La dépression est un facteur pouvant moduler le fonctionnement cognitif. Elle peut avoir un impact sur l’efficacité des prises en charge, en influant sur la compliance et l’investissement plus ou moins actif dans les thérapies (particulièrement de la réhabilitation). Elle peut limiter les stratégies de coping (Lazarus et Folkman , 1984). qui correspond à « l'ensemble des efforts cognitifs et comportementaux destinés à maîtriser, réduire ou tolérer les exigences internes ou externes qui menacent ou dépassent les ressources d'un individu »). La dépression peut ainsi contribuer à altérer considérablement la QdV des PvSEP qui constitue l’objectif ultime de toute prise en charge.

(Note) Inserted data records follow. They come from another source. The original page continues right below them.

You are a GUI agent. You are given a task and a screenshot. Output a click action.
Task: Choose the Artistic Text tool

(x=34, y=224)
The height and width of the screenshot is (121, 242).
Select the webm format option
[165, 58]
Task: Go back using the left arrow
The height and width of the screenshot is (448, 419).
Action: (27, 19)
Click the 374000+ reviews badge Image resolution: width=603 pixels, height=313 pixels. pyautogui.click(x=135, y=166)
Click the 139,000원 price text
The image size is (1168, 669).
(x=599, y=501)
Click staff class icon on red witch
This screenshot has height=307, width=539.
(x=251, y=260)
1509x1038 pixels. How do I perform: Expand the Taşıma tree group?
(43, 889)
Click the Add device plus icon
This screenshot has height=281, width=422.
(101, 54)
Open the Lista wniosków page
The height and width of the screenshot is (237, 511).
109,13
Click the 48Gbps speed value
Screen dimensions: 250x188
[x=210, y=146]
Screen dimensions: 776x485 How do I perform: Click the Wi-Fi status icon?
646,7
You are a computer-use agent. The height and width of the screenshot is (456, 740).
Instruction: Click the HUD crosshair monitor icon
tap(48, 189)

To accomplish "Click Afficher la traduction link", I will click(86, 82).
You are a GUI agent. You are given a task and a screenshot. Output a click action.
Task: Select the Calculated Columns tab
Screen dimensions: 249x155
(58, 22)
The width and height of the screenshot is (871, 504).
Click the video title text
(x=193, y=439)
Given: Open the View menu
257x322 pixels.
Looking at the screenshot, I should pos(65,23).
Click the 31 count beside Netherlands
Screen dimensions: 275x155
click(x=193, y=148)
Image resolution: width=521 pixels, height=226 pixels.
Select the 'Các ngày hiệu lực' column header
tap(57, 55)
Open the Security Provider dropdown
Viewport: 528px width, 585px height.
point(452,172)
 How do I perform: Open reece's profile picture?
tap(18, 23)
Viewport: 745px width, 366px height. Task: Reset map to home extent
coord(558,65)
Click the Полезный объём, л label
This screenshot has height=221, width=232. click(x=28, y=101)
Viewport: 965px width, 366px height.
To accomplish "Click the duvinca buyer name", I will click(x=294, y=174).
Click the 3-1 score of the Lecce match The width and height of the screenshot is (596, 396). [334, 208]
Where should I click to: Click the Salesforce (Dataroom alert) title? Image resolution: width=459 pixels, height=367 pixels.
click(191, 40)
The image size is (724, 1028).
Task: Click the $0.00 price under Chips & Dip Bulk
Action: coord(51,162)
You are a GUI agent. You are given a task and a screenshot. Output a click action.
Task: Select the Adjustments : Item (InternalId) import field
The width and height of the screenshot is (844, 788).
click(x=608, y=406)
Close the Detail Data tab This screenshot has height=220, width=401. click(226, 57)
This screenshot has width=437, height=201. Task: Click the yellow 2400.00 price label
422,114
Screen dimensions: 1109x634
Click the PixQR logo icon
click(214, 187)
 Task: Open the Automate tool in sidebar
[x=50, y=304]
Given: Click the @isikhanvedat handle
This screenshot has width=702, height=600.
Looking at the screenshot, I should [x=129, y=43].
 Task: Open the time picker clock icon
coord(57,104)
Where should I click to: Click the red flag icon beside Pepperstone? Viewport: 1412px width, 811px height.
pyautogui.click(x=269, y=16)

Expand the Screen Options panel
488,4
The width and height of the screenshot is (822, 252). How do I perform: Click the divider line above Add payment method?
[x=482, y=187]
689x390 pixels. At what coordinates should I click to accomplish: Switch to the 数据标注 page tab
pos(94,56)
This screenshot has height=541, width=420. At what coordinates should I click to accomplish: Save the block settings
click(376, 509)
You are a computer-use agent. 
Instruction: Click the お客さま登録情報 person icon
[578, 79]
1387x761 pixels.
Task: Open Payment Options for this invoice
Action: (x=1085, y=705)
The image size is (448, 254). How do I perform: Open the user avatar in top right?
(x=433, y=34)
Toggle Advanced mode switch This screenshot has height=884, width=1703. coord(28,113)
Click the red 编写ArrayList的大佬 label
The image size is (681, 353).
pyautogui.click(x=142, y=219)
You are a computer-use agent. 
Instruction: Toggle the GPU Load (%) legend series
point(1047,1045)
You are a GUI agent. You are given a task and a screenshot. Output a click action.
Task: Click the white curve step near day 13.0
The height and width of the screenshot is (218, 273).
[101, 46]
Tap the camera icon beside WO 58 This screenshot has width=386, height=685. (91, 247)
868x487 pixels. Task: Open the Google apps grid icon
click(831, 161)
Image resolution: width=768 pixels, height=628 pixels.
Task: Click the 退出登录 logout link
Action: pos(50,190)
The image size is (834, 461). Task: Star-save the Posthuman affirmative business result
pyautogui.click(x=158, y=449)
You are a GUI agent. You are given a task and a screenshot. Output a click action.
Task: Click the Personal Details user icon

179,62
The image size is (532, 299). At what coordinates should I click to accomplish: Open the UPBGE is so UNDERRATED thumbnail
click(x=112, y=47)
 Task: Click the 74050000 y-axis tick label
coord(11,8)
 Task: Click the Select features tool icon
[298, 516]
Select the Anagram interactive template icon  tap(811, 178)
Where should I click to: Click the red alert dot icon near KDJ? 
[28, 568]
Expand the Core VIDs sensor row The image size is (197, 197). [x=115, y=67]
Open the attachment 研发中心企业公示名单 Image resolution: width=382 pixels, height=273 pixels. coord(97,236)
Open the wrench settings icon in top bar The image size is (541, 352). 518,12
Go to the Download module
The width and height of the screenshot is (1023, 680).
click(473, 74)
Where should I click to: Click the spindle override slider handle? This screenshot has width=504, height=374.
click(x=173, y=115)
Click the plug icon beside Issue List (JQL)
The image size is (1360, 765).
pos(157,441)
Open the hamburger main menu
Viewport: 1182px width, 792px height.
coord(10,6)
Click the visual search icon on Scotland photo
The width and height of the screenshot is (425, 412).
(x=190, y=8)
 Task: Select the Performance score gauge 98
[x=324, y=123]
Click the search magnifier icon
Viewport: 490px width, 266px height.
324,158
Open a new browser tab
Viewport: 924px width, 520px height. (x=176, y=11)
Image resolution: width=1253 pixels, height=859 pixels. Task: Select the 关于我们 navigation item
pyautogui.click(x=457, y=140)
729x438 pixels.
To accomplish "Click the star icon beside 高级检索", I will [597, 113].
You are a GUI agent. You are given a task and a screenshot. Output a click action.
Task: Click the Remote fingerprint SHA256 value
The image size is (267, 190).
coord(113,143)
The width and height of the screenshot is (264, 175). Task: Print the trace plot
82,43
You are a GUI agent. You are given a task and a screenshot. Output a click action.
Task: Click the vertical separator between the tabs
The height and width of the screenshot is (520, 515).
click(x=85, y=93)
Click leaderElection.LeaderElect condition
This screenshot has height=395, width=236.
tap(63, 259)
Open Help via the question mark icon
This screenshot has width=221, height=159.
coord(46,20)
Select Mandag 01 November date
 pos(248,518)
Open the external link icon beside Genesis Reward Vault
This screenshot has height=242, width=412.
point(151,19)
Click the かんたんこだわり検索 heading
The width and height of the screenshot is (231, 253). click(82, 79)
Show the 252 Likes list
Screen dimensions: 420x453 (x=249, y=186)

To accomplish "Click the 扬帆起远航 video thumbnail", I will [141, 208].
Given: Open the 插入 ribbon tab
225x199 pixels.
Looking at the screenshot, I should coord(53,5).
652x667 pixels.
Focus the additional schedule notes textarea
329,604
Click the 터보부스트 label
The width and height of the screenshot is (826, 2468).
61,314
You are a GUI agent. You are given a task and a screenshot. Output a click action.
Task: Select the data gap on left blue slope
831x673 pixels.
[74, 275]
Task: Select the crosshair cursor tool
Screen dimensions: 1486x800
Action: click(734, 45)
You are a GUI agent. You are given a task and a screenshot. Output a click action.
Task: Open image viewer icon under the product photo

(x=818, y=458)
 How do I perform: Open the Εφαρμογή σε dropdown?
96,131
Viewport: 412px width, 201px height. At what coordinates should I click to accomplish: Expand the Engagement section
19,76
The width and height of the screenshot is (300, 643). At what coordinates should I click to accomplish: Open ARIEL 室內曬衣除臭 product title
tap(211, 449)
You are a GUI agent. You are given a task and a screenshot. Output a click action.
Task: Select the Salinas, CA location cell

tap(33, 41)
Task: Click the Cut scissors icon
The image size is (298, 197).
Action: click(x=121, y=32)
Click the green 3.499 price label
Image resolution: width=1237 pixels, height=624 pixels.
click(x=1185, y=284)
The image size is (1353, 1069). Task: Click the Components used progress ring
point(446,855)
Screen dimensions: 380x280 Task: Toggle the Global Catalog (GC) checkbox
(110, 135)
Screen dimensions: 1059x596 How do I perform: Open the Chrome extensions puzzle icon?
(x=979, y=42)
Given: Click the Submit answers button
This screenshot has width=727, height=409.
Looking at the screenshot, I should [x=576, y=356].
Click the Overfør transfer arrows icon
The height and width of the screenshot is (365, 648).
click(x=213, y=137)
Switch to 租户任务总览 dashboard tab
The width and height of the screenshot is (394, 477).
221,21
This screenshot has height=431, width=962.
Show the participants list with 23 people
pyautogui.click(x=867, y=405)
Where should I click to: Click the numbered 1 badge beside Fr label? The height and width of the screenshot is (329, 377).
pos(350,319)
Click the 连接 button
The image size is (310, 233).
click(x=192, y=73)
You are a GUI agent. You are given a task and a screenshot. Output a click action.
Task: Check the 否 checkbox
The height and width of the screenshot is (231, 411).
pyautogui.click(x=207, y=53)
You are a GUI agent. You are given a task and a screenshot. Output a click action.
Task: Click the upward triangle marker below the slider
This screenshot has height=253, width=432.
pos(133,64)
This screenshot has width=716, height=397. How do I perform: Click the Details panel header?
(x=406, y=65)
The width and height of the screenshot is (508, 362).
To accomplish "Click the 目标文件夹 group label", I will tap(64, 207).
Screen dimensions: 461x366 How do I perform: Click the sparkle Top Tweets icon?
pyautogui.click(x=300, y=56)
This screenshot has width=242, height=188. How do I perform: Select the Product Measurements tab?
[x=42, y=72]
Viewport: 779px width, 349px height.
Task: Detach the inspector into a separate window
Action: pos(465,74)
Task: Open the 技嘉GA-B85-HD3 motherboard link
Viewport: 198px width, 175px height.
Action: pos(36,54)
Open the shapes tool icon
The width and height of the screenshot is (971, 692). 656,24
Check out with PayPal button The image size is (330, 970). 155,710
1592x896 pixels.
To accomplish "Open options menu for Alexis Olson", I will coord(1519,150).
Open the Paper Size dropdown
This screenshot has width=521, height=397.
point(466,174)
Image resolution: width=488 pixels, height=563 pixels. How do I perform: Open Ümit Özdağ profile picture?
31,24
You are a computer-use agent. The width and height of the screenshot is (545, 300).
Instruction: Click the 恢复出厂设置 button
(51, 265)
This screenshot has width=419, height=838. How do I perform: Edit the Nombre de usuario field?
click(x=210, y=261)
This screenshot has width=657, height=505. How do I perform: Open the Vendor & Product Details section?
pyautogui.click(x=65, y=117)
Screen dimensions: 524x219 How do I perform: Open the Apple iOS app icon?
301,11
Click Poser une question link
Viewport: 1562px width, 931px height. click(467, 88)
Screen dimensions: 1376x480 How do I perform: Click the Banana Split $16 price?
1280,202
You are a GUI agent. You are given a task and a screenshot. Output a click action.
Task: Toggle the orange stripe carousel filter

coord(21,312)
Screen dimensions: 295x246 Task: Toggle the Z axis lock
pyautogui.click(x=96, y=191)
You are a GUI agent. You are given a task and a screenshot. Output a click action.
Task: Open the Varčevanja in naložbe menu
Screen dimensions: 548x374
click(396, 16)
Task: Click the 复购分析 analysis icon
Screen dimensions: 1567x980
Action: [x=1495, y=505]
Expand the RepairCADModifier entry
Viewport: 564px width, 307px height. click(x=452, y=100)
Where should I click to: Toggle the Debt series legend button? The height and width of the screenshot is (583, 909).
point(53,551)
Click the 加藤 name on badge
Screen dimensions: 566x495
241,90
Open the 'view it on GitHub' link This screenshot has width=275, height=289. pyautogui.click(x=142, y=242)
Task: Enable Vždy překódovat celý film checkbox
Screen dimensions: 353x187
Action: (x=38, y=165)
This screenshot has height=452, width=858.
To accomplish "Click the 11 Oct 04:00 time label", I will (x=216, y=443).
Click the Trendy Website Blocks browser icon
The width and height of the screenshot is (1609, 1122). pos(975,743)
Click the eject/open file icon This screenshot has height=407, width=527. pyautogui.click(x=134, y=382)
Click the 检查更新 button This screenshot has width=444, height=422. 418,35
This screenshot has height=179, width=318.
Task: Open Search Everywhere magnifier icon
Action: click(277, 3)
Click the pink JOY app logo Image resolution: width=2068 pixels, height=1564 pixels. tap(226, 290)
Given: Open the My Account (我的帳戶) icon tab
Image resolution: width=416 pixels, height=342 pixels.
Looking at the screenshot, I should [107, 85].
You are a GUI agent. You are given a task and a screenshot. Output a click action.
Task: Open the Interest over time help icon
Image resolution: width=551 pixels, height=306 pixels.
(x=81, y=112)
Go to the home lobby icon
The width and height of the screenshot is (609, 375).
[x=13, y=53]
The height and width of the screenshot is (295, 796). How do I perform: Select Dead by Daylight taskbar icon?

Au regard des données de la littérature et des besoins cliniques, notre objectif dans cette partie était donc double, il s’agissait d’une part de proposer un outil aisément utilisable en clinique qui puisse mesurer plus spécifiquement les dimensions de l’humeur dépressive pouvant être liées à la SEP afin d’orienter au mieux les stratégies thérapeutiques, et d’autre part de déterminer la part d’implication de ces dimensions sur la QdV.